Molecular structure and immune-stimulated transcriptional modulation of the first teleostean IFP35 counterpart from rockfish (Sebastes schlegelii).

Interferons (IFNs) and IFN-inducible proteins play numerous physiological roles, particularly in antiviral defense mechanisms of the innate immune response with the presence of pathogens. IFN-induced protein-35 kDa (IFP35) is induced by Type II IFN (IFN-γ); it is a cytoplasmic protein that can be translocated to the nucleus via the stimulation of IFN. In this study, we report the complete molecular characterization of the IFP35 cDNA sequence from the black rockfish in an effort to understand its role in the immune response. The coding sequence of RfIFP35 encoded a putative peptide of 371 amino acids containing two characteristic Nmi/IFP 35 domains (NIDs), which are highly conserved among its counterparts. The protein showed a molecular mass of 42.2 kDa with a theoretical pI of 5.05 and was predicted to be unstable because of its high instability index (49.37). Therefore, the protein-protein interaction is essential for its stability, which may be facilitated by the intrinsically disordered regions in this protein. According to cellular location prediction, the RfIFP35 protein is cytosolic. Phylogenetic analysis showed that RfIFP35 was cladded within the fish counterparts. Tissue distribution profiling revealed a ubiquitous presence of the protein in all examined tissues, with highest expression in the blood followed by the spleen tissues.

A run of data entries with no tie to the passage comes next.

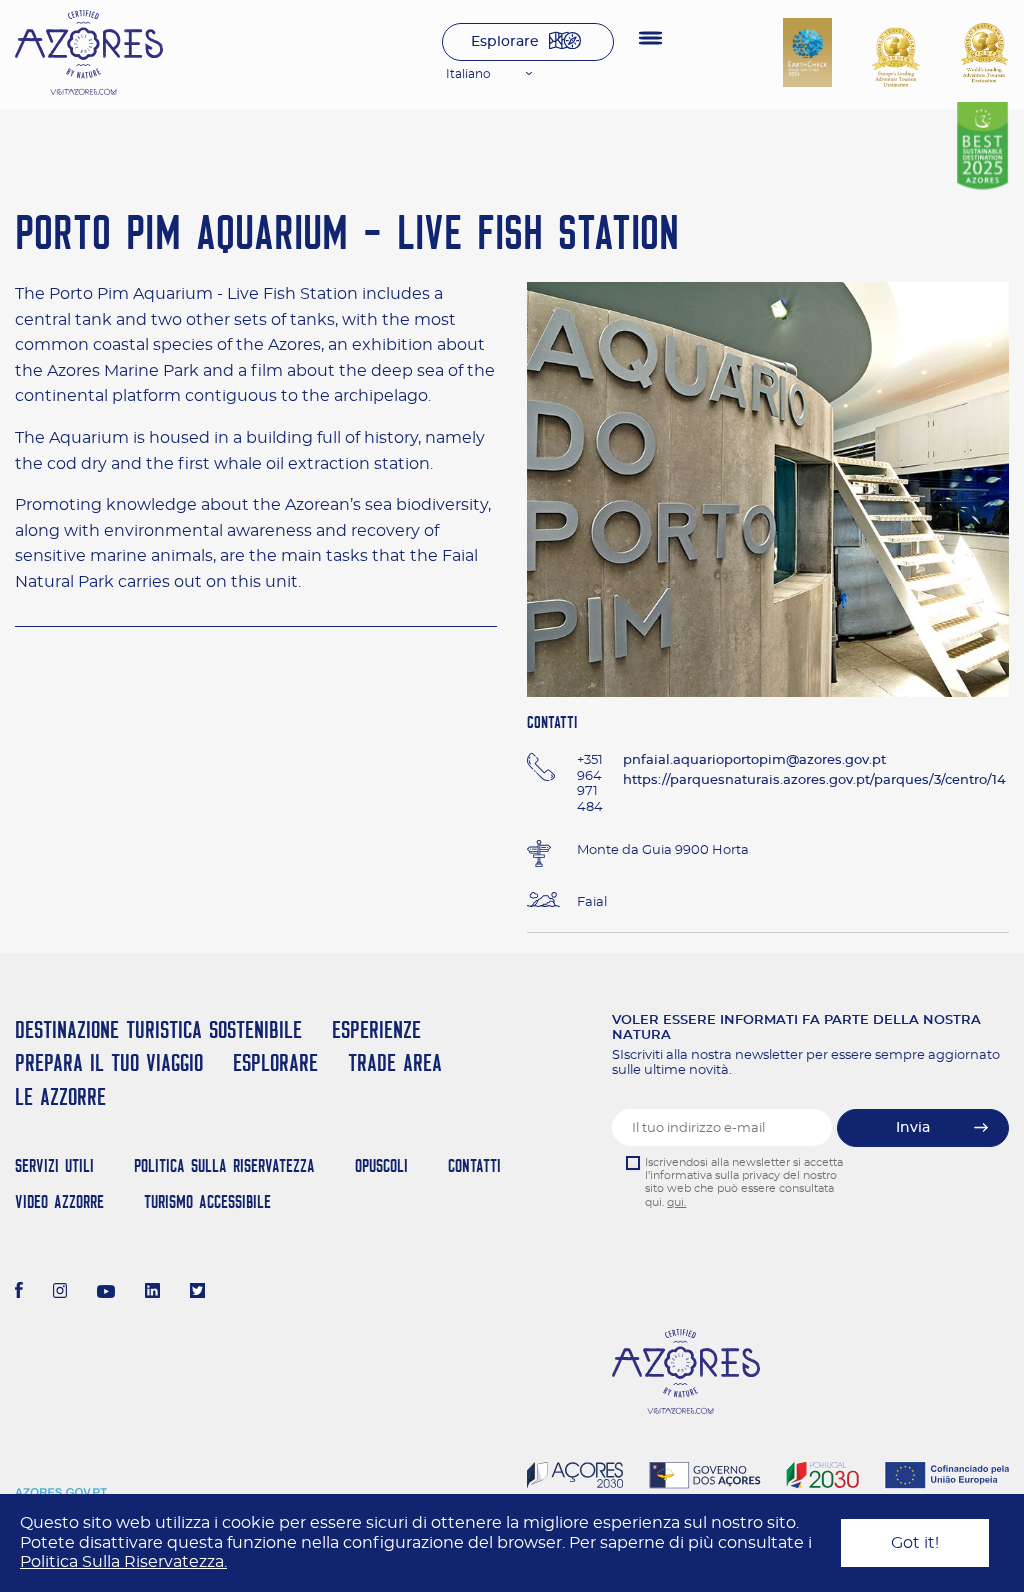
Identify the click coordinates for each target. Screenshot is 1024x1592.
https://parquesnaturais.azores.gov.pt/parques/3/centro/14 (814, 780)
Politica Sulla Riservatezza (224, 1165)
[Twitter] (197, 1293)
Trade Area (395, 1062)
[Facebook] (19, 1293)
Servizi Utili (54, 1165)
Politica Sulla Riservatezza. (123, 1562)
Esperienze (376, 1029)
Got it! (915, 1543)
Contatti (474, 1165)
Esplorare (505, 42)
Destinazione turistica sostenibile (158, 1029)
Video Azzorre (59, 1201)
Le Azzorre (60, 1096)
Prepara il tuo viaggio (109, 1062)
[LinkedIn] (152, 1293)
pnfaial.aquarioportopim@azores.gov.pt (754, 760)
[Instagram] (60, 1293)
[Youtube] (106, 1293)
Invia (913, 1128)
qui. (676, 1202)
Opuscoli (381, 1165)
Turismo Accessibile (207, 1201)
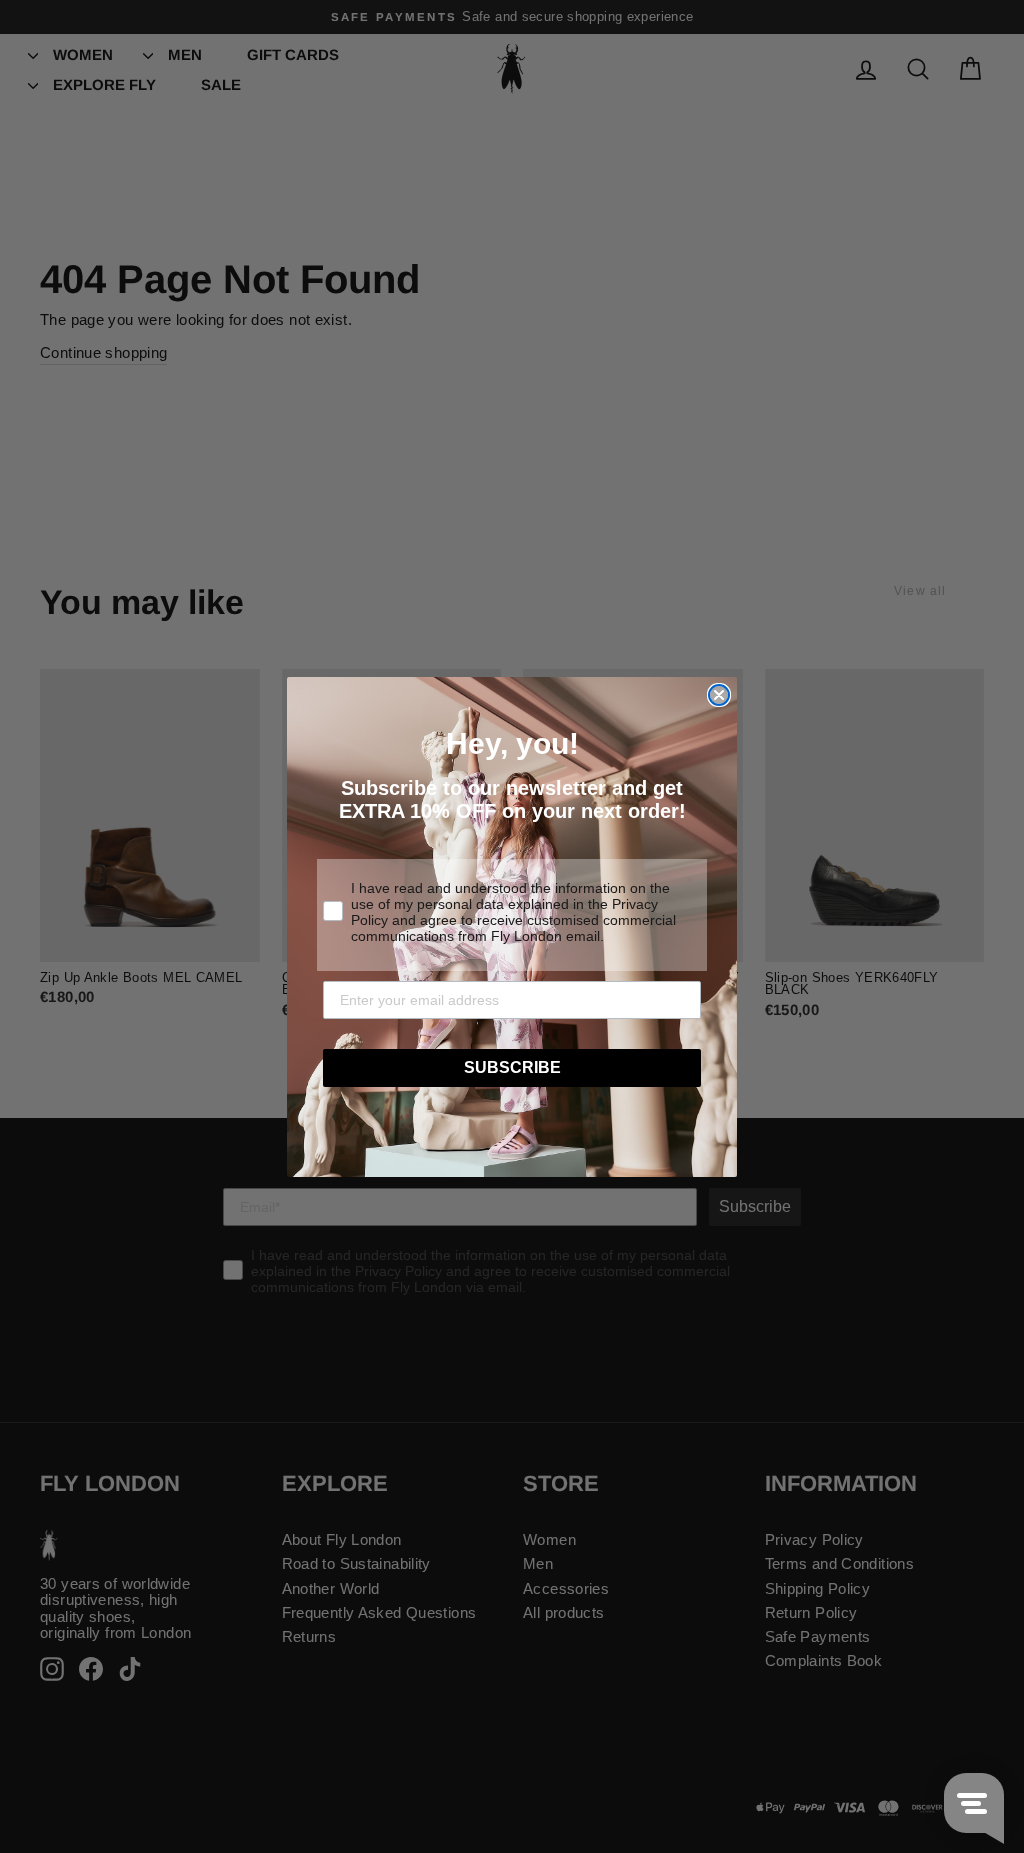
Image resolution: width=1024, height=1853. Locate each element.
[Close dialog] (719, 695)
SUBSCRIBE (512, 1067)
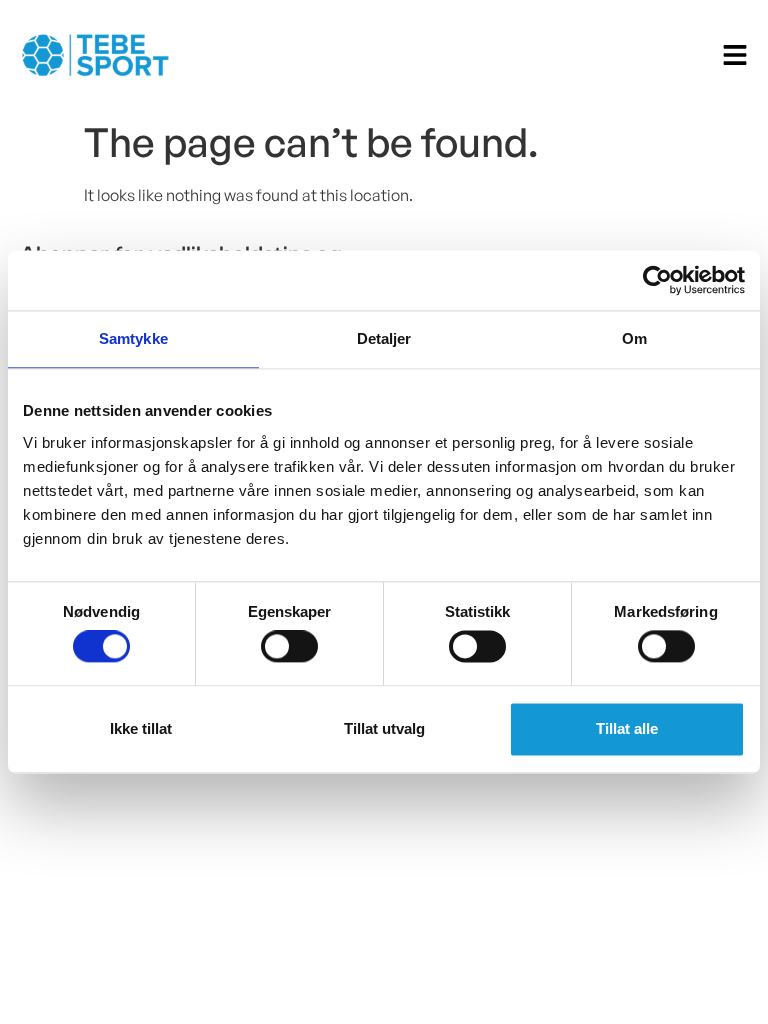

The expression of RfIFP35 during immune challenge with poly I:C and lipopolysaccharide treatments affirms its putative importance in the first-line host defense system. RfIFN-γ mRNA was significantly expressed at 6 h p.i. in blood and 3 h p.i. in the spleen following treatment with different immune stimulants, and its expression was higher compared to that of RfIFP35 mRNA. Therefore, the modulation patterns of both RfIFP35 and RfIFN-γ suggest that RfIFP35 may be induced by RfIFN-γ.